■ Records for processing
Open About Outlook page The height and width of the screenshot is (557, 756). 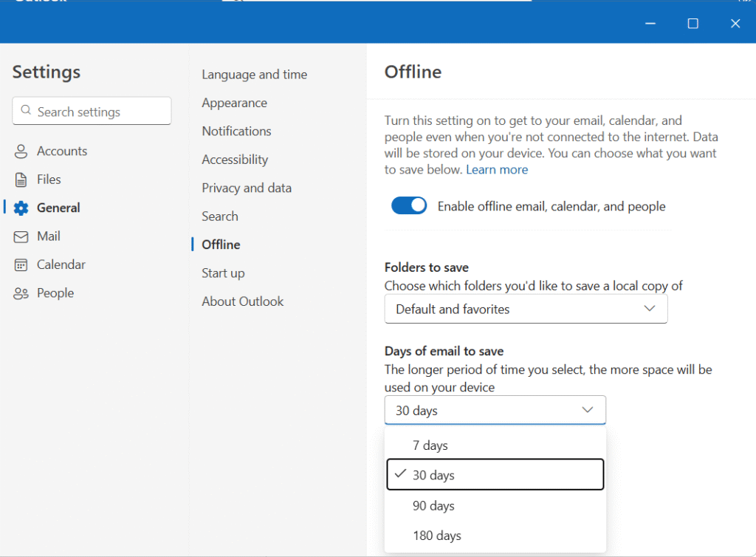coord(242,301)
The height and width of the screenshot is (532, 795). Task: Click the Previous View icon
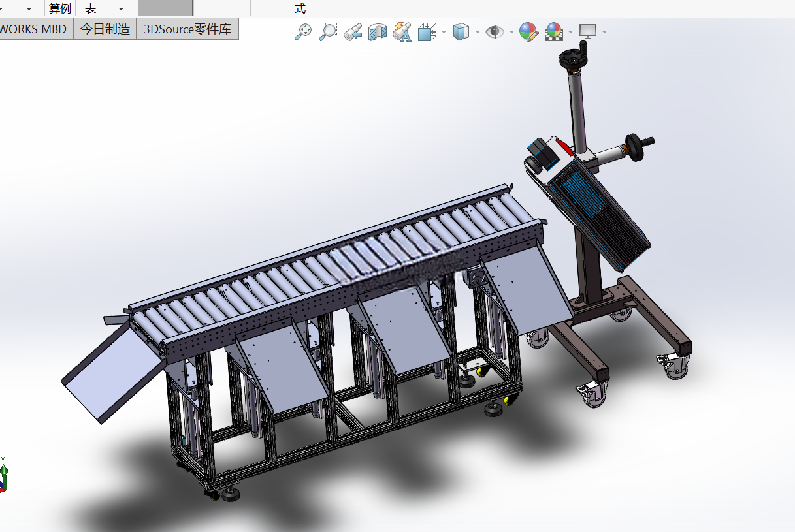(x=353, y=31)
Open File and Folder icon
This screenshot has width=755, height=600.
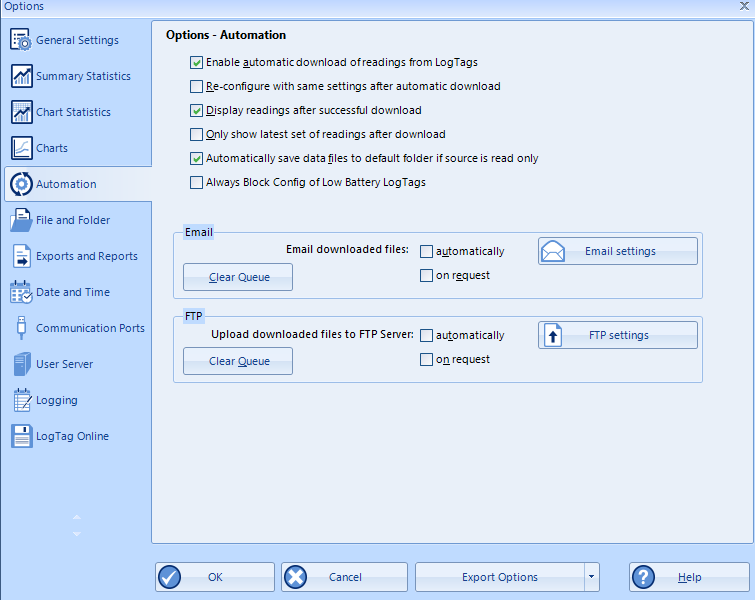(21, 220)
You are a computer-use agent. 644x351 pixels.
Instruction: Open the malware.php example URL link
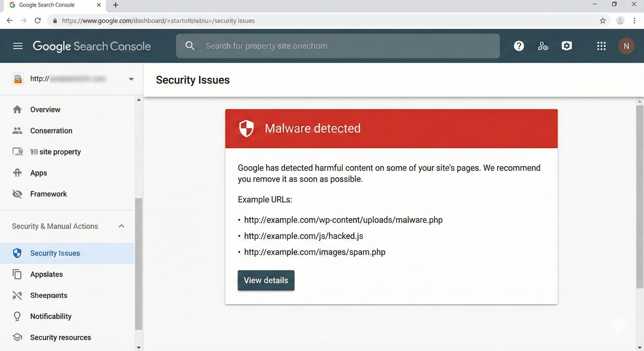[343, 220]
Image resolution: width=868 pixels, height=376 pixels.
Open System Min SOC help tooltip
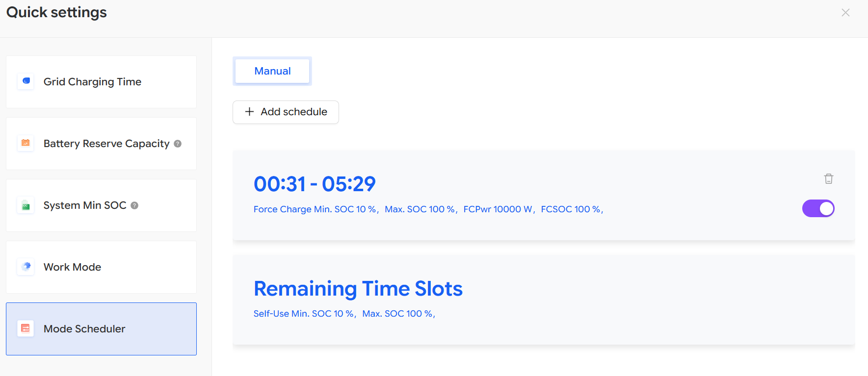tap(134, 205)
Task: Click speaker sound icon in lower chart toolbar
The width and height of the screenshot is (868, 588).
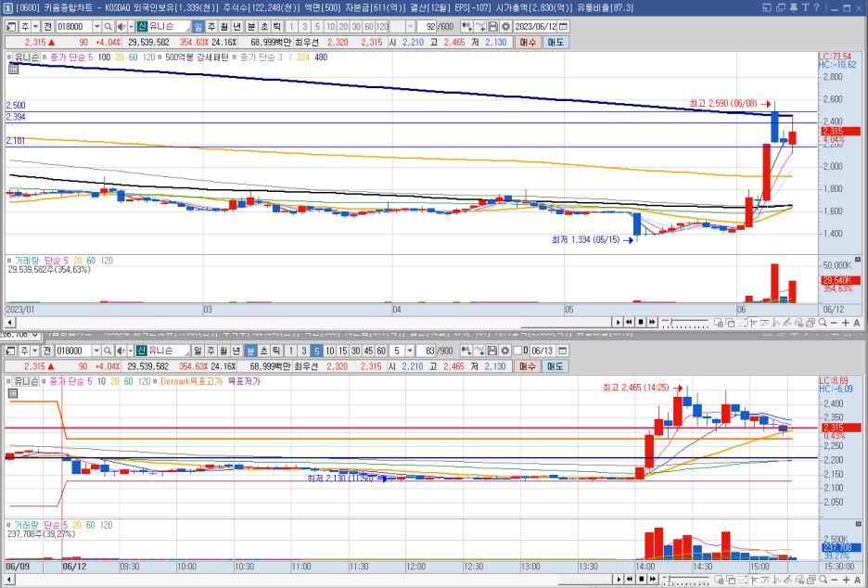Action: [121, 351]
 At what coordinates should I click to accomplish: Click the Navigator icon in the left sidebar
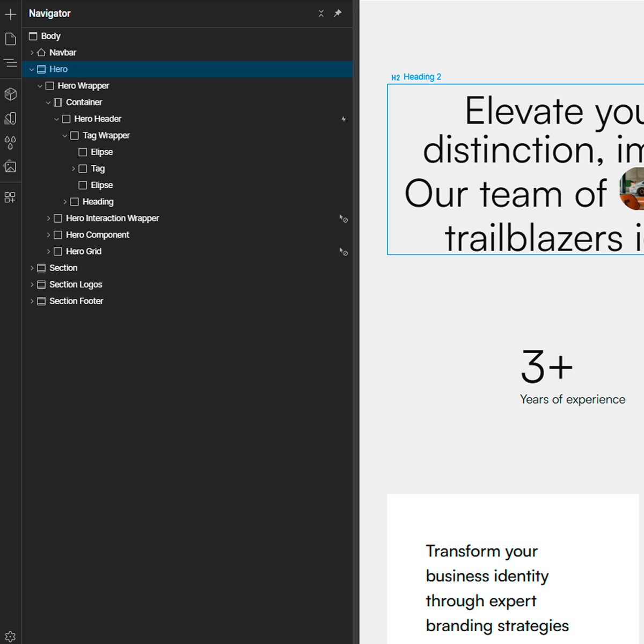tap(10, 63)
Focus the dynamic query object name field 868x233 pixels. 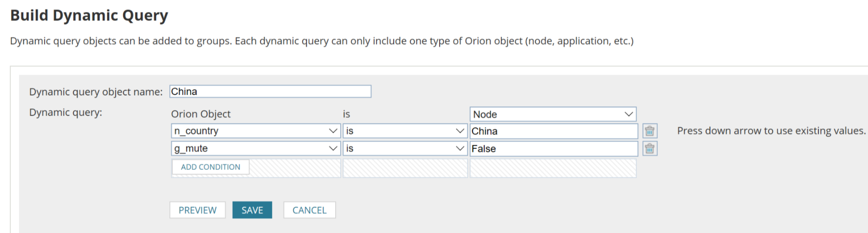tap(270, 91)
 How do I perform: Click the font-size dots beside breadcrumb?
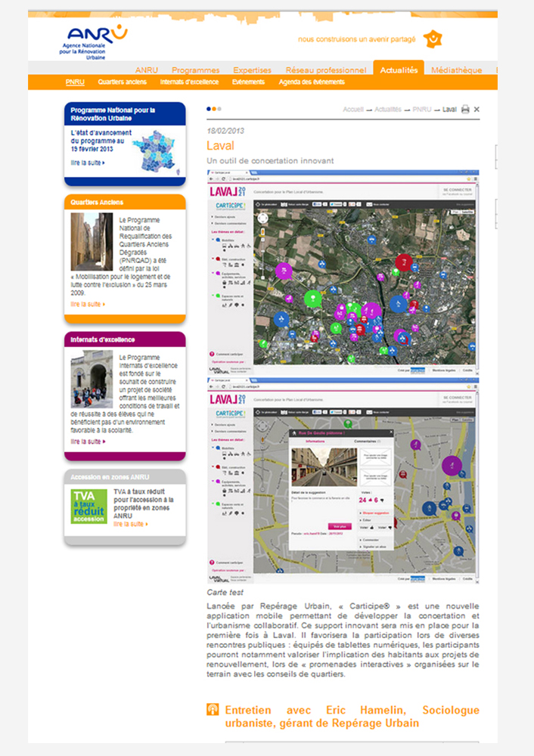[213, 109]
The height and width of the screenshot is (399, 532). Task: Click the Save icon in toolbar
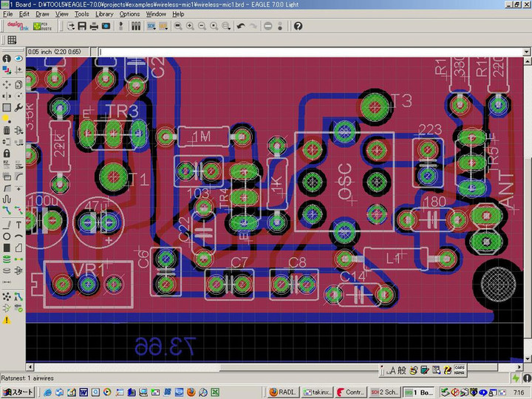click(x=82, y=26)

■ Requirement
Take the line with "How do I perform: Click" as the first line and the last line of the records above as the final one; reproduce exactly the lines between them, both included, without pictures.

■ Task output
 How do I perform: Click the font-size dots beside breadcrumb?
[213, 109]
The height and width of the screenshot is (399, 532). Task: Click the Save icon in toolbar
click(x=82, y=26)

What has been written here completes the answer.